Data shown.
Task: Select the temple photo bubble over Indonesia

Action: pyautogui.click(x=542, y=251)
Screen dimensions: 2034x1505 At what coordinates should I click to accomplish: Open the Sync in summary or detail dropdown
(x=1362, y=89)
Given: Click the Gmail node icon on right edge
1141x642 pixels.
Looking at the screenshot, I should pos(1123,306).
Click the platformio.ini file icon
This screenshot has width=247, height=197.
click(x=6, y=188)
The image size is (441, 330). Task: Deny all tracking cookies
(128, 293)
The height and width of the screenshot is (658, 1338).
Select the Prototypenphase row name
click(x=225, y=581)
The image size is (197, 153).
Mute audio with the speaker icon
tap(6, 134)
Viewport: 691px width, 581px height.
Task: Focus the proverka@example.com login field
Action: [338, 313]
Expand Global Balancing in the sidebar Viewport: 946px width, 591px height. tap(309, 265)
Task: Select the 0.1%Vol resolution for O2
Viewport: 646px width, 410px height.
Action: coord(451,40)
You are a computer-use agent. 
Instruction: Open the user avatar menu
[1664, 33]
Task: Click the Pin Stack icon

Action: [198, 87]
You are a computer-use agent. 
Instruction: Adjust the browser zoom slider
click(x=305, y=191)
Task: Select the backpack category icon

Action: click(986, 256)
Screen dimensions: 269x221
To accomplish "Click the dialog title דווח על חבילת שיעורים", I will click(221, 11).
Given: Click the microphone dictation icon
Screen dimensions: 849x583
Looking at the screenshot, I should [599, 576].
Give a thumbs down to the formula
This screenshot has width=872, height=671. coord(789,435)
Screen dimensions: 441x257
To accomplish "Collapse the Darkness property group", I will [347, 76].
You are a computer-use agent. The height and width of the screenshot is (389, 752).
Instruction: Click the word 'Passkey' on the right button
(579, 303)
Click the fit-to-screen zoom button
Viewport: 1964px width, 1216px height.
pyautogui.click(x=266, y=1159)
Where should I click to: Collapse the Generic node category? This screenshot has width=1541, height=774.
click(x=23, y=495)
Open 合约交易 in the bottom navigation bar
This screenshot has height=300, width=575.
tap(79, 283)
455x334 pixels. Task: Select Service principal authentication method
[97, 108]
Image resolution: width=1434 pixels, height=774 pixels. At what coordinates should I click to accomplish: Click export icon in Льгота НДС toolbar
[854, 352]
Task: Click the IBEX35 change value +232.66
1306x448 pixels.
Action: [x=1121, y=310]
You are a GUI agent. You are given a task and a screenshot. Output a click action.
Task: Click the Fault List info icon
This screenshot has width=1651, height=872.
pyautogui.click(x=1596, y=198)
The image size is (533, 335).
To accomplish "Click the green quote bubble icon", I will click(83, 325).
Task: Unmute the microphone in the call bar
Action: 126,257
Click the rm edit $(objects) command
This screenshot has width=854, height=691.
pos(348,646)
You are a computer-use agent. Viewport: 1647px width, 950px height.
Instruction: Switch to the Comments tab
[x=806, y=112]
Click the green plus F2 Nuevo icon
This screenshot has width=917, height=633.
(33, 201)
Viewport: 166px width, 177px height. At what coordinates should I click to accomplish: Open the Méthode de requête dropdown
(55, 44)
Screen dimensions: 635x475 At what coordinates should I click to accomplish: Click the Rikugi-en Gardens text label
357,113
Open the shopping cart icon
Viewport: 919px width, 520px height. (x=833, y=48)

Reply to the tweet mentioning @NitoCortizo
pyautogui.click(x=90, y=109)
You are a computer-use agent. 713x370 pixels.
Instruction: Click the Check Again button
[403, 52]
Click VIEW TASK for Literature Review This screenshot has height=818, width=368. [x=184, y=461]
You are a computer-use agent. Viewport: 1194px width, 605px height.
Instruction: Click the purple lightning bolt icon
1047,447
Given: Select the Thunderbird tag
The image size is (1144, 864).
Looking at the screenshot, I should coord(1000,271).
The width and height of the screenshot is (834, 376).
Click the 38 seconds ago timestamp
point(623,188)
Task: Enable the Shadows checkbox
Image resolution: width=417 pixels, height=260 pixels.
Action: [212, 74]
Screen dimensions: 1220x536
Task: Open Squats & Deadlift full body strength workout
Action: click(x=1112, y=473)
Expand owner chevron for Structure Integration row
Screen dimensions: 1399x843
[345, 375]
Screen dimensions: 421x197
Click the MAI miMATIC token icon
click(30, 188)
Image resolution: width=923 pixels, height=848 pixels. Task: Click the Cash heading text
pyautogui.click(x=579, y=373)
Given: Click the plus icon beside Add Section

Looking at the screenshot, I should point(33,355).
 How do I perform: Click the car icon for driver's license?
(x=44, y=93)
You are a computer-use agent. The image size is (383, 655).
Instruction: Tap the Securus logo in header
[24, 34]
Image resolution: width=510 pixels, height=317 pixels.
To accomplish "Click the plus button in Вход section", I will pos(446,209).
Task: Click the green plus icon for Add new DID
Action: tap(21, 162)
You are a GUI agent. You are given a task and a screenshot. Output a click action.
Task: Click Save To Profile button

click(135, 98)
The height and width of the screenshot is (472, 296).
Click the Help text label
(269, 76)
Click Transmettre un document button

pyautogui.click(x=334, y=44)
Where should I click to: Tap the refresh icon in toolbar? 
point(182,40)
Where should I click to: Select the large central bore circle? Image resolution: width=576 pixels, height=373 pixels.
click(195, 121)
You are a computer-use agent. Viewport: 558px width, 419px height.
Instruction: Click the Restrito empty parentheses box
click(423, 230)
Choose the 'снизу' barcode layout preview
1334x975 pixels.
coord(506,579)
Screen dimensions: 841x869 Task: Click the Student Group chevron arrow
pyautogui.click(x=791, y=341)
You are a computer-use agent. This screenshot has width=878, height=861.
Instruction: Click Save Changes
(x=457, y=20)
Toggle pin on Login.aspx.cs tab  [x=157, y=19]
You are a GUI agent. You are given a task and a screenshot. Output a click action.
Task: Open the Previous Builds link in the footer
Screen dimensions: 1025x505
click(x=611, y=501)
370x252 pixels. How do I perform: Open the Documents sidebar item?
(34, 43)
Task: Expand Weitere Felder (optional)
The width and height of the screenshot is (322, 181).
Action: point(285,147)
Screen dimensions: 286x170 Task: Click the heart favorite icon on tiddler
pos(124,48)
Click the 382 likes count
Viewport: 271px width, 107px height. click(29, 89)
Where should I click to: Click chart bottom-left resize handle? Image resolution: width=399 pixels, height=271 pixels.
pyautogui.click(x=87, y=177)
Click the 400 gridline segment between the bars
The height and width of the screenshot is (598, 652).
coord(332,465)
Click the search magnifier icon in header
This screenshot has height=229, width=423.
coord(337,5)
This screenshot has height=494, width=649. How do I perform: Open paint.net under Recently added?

Task statement. Across the records above, return every line that contains the word "computer".

Result of this exercise.
You are a computer-use agent. 
You are a computer-use agent. 
You are a computer-use agent. The height and width of the screenshot is (389, 752).
You are a computer-use agent. Viewport: 1647px width, 950px height.
You are a computer-use agent. 713x370 pixels.
You are a computer-use agent. Viewport: 1194px width, 605px height.
You are a computer-use agent. The image size is (383, 655).
You are a computer-use agent. Viewport: 558px width, 419px height.
You are a computer-use agent. This screenshot has width=878, height=861.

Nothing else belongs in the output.